Tips on Having a Gay (ex)Boyfriend

Tips on Having a Gay(ex)Boyfriend, by Carrie Jones (2007, 278 pages).

It comes as no surprise to the reader that a few pages into Tips on Having a Gay (Ex)Boyfriend, Belle's boyfriend Dylan isn't anymore. Common enough subject matter for a young adult book. But it is a surprise to Belle that he is gay--that the loving and intimate relationship* they had, and her picture of herself, must now be questioned, doubted, and reimagined.

The book describes the week that happens next. The author has a lot to work with--the loyalty of friends, the trickiness of memory, the cruelty that can lurk inside ordinary people, the fear of being different, the fear of seeing someone you love hurt (physically), the fear of being hurt yourself, etc. Carrie Jones manages to keep all these balls in the air and not let them get in the way of what, to me, felt like the main story -- Belle falling in love again, with Tom, one of the hottest guys I've ever met in a fictional high school. It is not that Jones diminishes the importance of the big issues dealt with in the book, but that she is able to let Belle, and to a lesser extent Dylan and other characters, be people, not Issues on Legs.

This book is written in the first person present, not generally my favorite.

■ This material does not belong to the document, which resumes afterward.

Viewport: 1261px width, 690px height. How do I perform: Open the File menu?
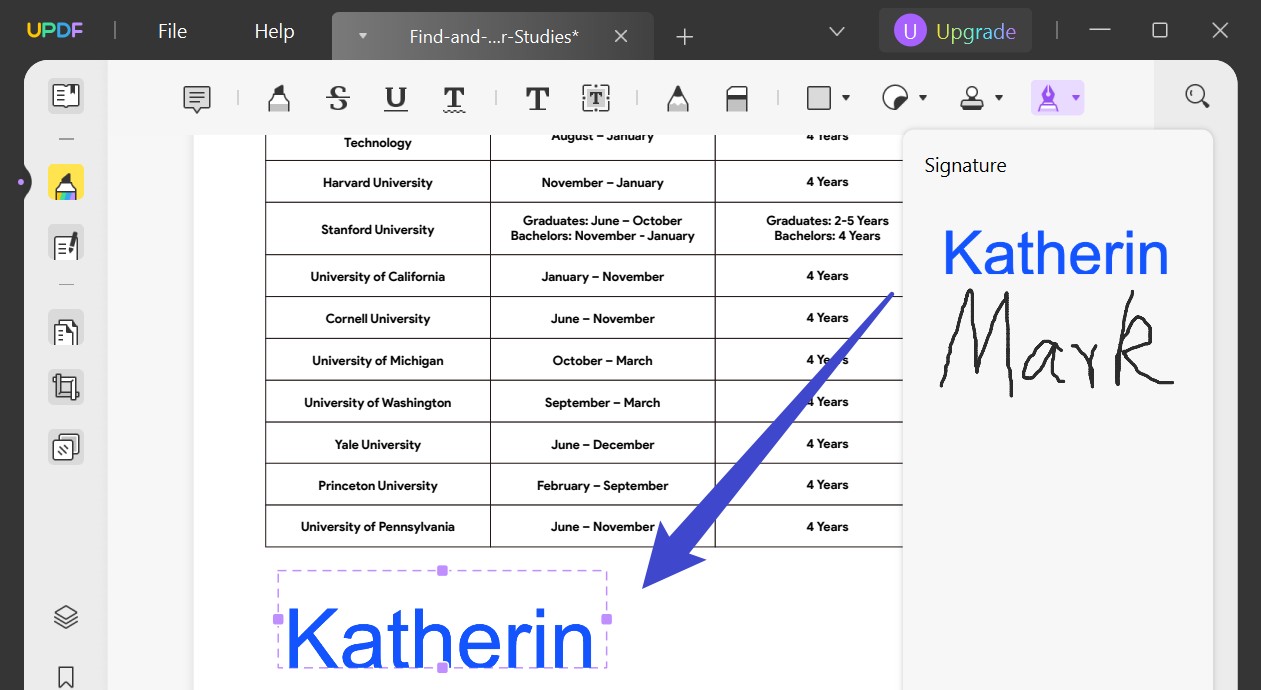[x=171, y=31]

In part this is because I often can't remember the name of the main character after I finish the book. And the present tense often grates on my introverted ears, because it assumes that the reader is right there along with the characters ("we drive along the highway"), and unless I am deeply engrossed in a book, I'm not driving anywhere with these people. (aside--do other introverts distrust the forced intimacy of 1st person present?)

Not a problem in this case. Jones is so very good at using input from all five senses that Belle becomes a person for whom I can suspend my disbelief. I think it also helps that the book only takes a week (their time). So there is time for the writer to create for Belle the details and nuances and flickerings of different feelings that real people experience, without having to say, "A month later, there I was, dramatically changed."

Belle isn't, in fact, dramatically changed. She's a bit sadder, a bit wiser, but still a sweet idealist. I hope that she and Tom have a lovely relationship in the coming year, and that they get into the same colleges. And I hope that Dylan and his boyfriend have a nice year together too--I can't imagine them having a longer future together than that...but I can imagine other futures, with other boys, for Dylan.

Which just goes to show how real these people seemed to me, for crying out loud.


*viz the sexual content--not quite as explicit as in Judy Blume's Forever, but strong stuff. My eyebrows rose.